While in the past it was quite common to speak about Exchange Point Switch Infrastructure the current implementations  show that the requirements for running an Exchange Point have changed.

In order to scale their business, IXP switching devices are now using functionality that lies in the realm of routers, rather than switches, such as implementing the Exchange Point using a VPLS instance. Using a VPLS service to implement the peering fabric has also allowed a concept of what some IXPs call a “virtual connection”, whereby multiple remote participants can be delivered to the IXP over a single physical port, mapping these into the same VPLS domain. This changes the “one router, one IX port” paradigm which dominated IXP provisioning to “one router per VLAN per IX port”.

Although features such as MPLS are now being used by the IXP operator, from the participants point of view the Exchange Point is still always seen as a plain Layer-2 Ethernet broadcast domain.

BGP is the standard routing protocol used at Exchange Points and two ways of routing information exchange are currently common:

  • direct bilateral peerings between members
  • peerings via BGP route servers operated by the Exchange Point

In both cases the Exchange Point operator does not become involved in the routing of any traffic across the Exchange, but leaves routing decisions in the hands of the participants.

 


3 Physical Wishes

IXPs are high-uptime environments. The equipment used in an IXP needs to be able to satisfy this requirement, in terms of inbuilt redundancy, and through use hot-swappable  components.

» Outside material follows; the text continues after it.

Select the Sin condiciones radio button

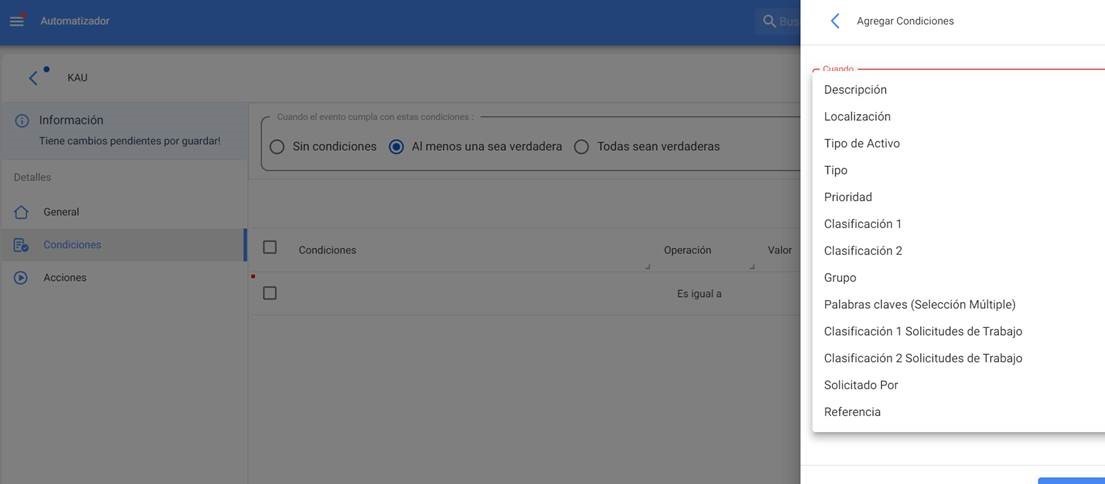277,147
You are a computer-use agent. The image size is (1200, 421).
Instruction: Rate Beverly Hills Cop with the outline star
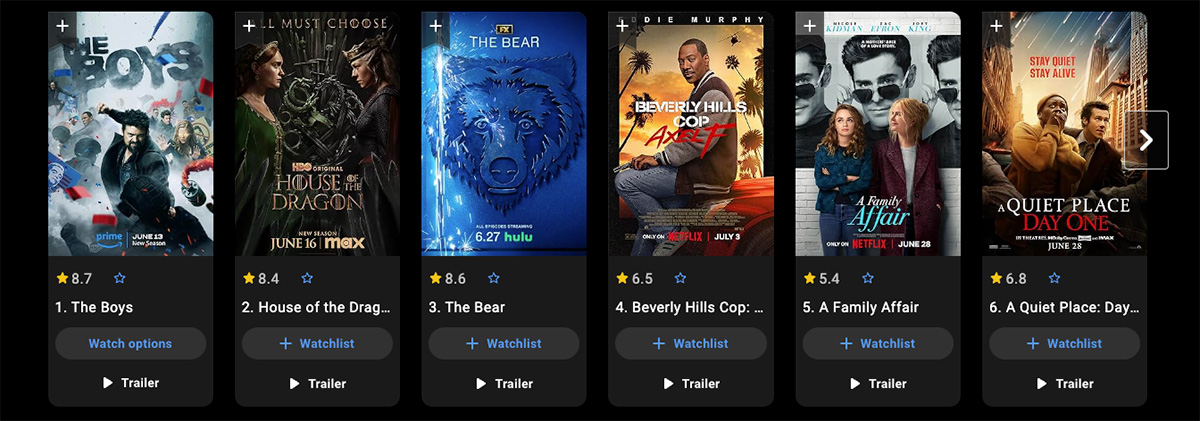point(681,278)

  • Hot swap of management and switch fabric cards with instantaneous failover to any installed redundancy
    (not rebooting onto the backup management processor or fabric)
  • Hitless upgrade of software/software  components without forwarding impact on the system - “nonstop forwarding”
  • Full 2xN redundancy of PSUs, and hot-swap (i.e. a device should be able to operate using 50% of its PSUs). This is to allow for 2xN redundancy of incoming power feed
  • Minimised booting and startup process time
  • Pluggable optics using “state of the art” form factors for media type flexibility and easy field replacement
  • "Coloured" (DWDM/CWDM)  pluggable optic support
  • Support of tuneable pluggable optics; i.e. the wavelength/color  of a physical optic WDM module should be configurable
  • Support of single-fiber 10G and 1G optics
  • Vendor "lockdown" of pluggable interfaces to their own badged optics should either not be implemented, or it should be possible to switch it off in the device configuration, without “crippling” of certain features such as optical monitoring
  • Alternatively, provide a list of supported third-party pluggable optics
  • Consider charging a fair price for vendor badged optics
  • 220-240V AC power options. Unlike most telco-managed  facilities, the carrier-neutral facilities common in Europe do not provide indigenous 48V DC power. Power distribution is done using the regular utility supply voltage in that country - usually ~230V AC in EU countries.
  • Cable testing functionality in copper ports, and optical power metering in optical ports.

 

In chassis based systems, the following are major considerations:

  • Front to back cooling is preferred
  • Vertical orientation of slots usually makes for easier cable management
  • Cable management must be taken into account when designing the system - it should be possible, if cabled correctly, to remove one module for maintenance, without affecting the cables plugged into the adjacent card. For this, cable management brackets are preferred, and it is significantly easier if the cables are routable from the top of the chassis.

 


4 Management interfaces

CLI or web interfaces should support authentication using username/password or user/key pairs, to avoid the use of "password only" authentication,  which implies shared passwords.

Clear text password-transportation should be avoided.

The following protocols are preferable for management access:

  • SSHv2 (username/password or public key authentication)  must be available
  • NETCONF (RFC 6241) should be implemented
  • HTTPS/SSL enabled web-access should be implemented

Should support SCP/SFTP for config copy/upload/download, as well as existing methods (TFTP/FTP).

Management interfaces should be able to perform authentication from an external source, such as TACACS, RADIUS or LDAP services, as well as providing locally held accounts which provide an authentication of last resort. This has to be retained for emergencies, if the system cannot access an authentication server due to a network incident.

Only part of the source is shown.